Recollections of early ELWY

The East Lancs. West Yorks. Boat Club was formed in 1965 and was based at Finsley Gate, British Waterways Yard, Burnley.  Allegedly, the first commodore was a vicar!  Each year there was a blessing of the boats.

There is some correspondence that shows the club moved to Barrowford top lock sometime in the early 1970’s.

The first clubhouse was an ex Leeds & Liverpool shortboat named “Hippo”.  The club spent years keeping it afloat.  It was lined with concrete and tractor tyres were put underneath it.  At every meeting members brought their own bilge pumps and batteries to stop it from sinking.  At the1981 annual general meeting it was decided to break it up as it was beyond repair.  It was dragged three locks down to the car park, cut up and burned.  It took a full weekend by all the members to complete this task and the fire burned for three days.

Around this time the club was offered the use of an old building on the canal at Church, Oswaldtwistle, by members Harry and Ada Douglas.  The building was a former pig shed and was converted around 1981/2 using timber and windows from the “Hippo”.  This was a great success and was used for several years.  At Easter, Wheelton Boat Club used to sail up and spend the weekend with us.  We held inter club competitions and every year we were pulled down Harry’s field in the tug-a-war contest.

Up to the mid 1980’s we held a “June Jamboree” on the field at Salterforth.  We set up tables borrowed from the local chapel and put up hundreds of yards of bunting made by the club around the field and dressed the boats up.  Each boat made a game and raised money for club funds. A big barbeque was held at Salterforth the night before.
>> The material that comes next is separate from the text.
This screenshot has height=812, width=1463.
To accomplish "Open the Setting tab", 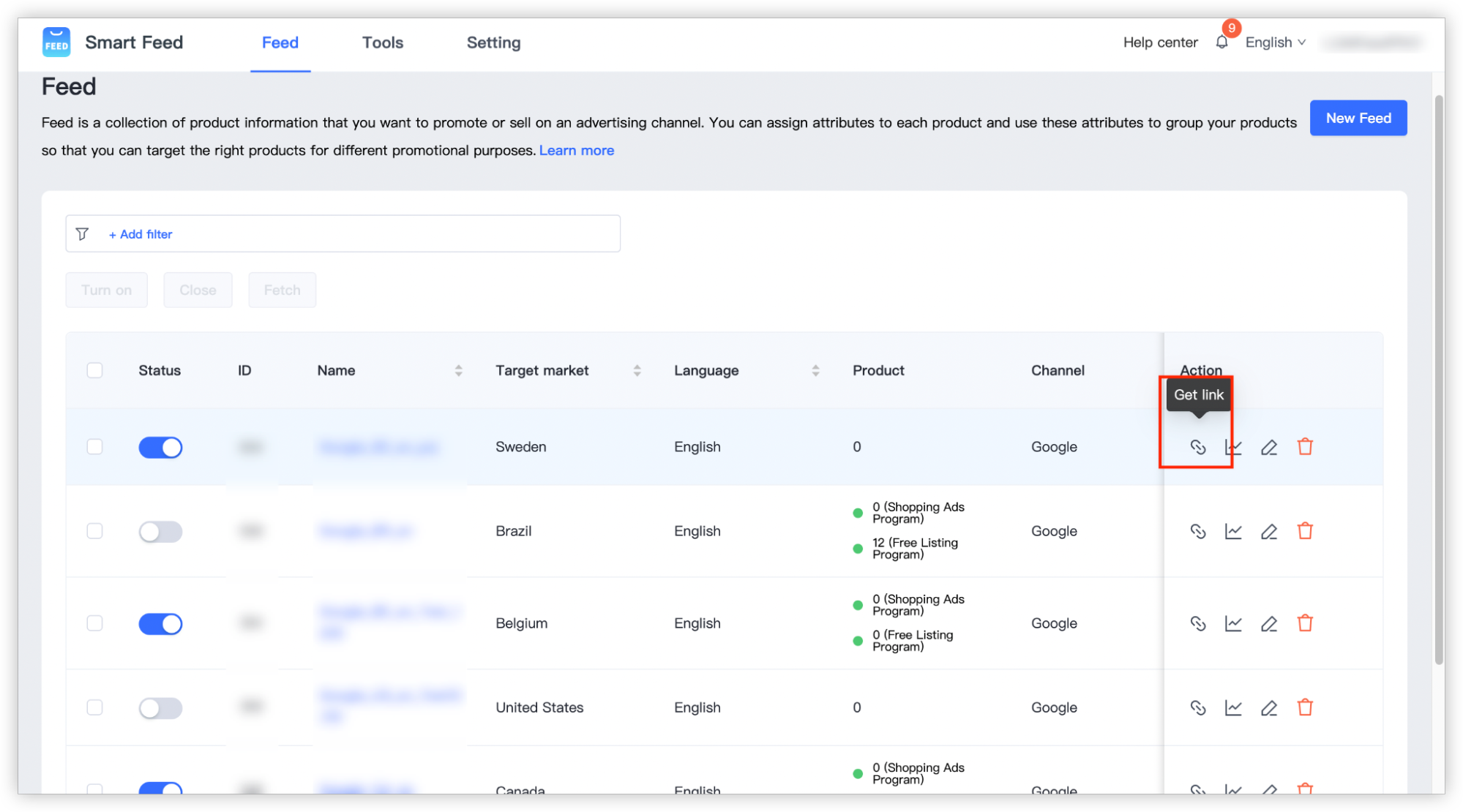I will tap(493, 42).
Around 1983 it was decided the club needed a better mooring. We eventually found the land we now use.  The farmer made up the lane and charged a year’s rent in advance which together came to £800.  We only had about £1,000 in the bank so a weekly fund raising effort started.  Three wagon loads of timber were bought for £50 and this was used to build the first stagings and fences.  Every weekend was spent building the stagings as the moorings quickly filled up.  The first mooring fee was £2.50 per foot per year.  On a Saturday evening all the children were taken for a dinghy sail to Foulridge and back.  If there were two dinghies (and the motors ran long enough!) there would be a race there and back.
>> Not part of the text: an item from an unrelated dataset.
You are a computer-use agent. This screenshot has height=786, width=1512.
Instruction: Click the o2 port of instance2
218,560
When the moorings were first built we allowed a couple to live on their boat at the end of the moorings for security purposes.  A set of lights were rigged the full length of the moorings and Alwyn (Ollie) Jackson, our resident security man, ran his generator at dusk for an hour or two.  When Ollie passed away the moorings from the culvert towards Foulridge were named the Alwyn Jackson Memorial Moorings in his memory.

In 1989 the club started an annual day out for special needs children and their parents or carers from a school in Burnley.  We took them for a sail on the summit pound and provided food and drink.  This event lasted a few years.

On 18th April 1991 the club purchased the land and the right of way down the lane from William Arthur Bradley, Eleanor Margaret Bradley and Howard Henry Bradley for the sum of £30,000.

Around 1992 British Waterways agreed to dismantle the wooden stagings adjacent to Arthur Bradley’s land and replace them, free of charge, with bank master all weather stagings.  The bank master pontoon stagings for cruisers were replaced at the club’s expense.  The moorings have continued to be improved with the addition of electricity and water and, most recently, a new club house.